ドイツのアカデミー賞観客賞を受賞した作品を試写会でみた。アフリカの難民を受け入れたハートマン家の人々の困惑と大騒動をコメディタッチで描く。定年世代の夫婦の葛藤や、離婚して父子家庭の息子、こじらせ女子の娘ら。経済的な豊かさゆえに、効率一辺倒の思考や、行き過ぎた個人主義で、大事なものを見失った人々が登場する。日本の社会と変わらぬ状況を描いたドラマに考えさせられた。
シリアなど中東の難民は、欧州の大きな政治・社会問題だ。国内の経済格差問題と絡み、移民排斥の動きが過激化する国も多い。でも、この作品は、単に難民問題の深刻さを訴える映画に終わっていないところが魅力。移民問題を語ることで、不寛容な時代の空気を「これでいいの?」と告発しているのだ。

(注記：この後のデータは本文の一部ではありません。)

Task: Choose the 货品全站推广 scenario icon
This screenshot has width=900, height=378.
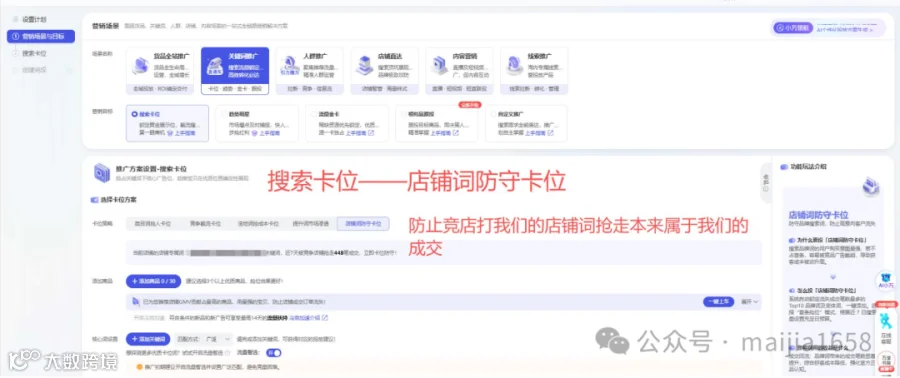Action: (x=140, y=65)
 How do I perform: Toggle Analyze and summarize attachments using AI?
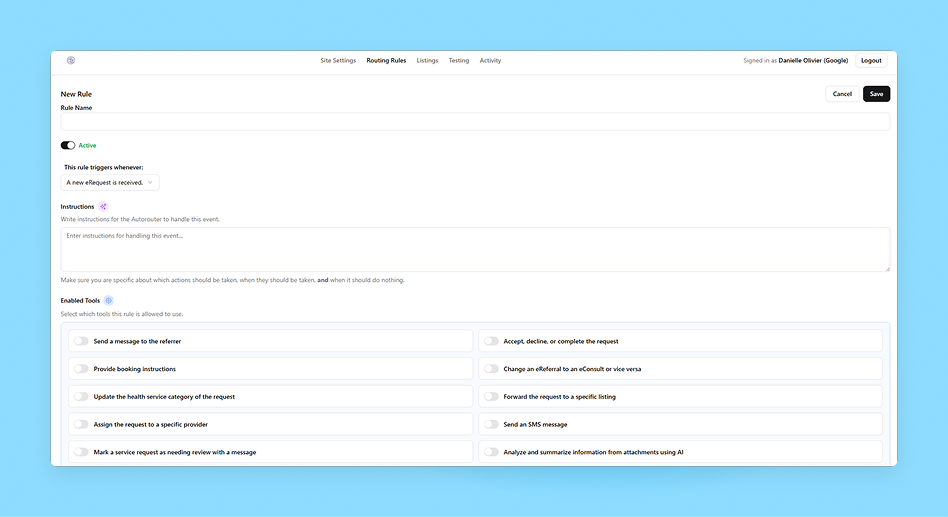pos(491,452)
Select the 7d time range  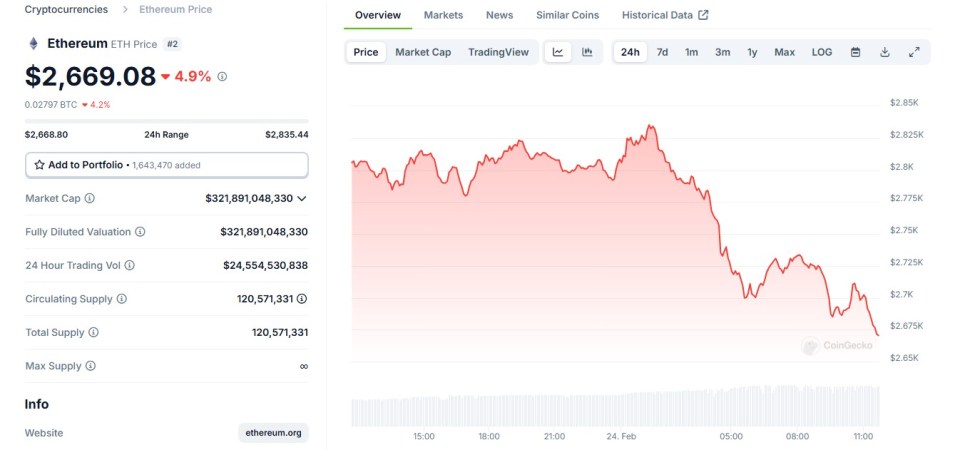tap(662, 52)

サイモン・バーホーベン監督。ドイツの著名な俳優たちが出演しているらしいが、近年ドイツ映画を見た記憶がなく、ピンと来なかった。勤勉さという点では、日本とドイツは似ていると言われる。すんなりストーリーについていけたのは、そんな親しみ深さや、似た国民性があるのかもしれない。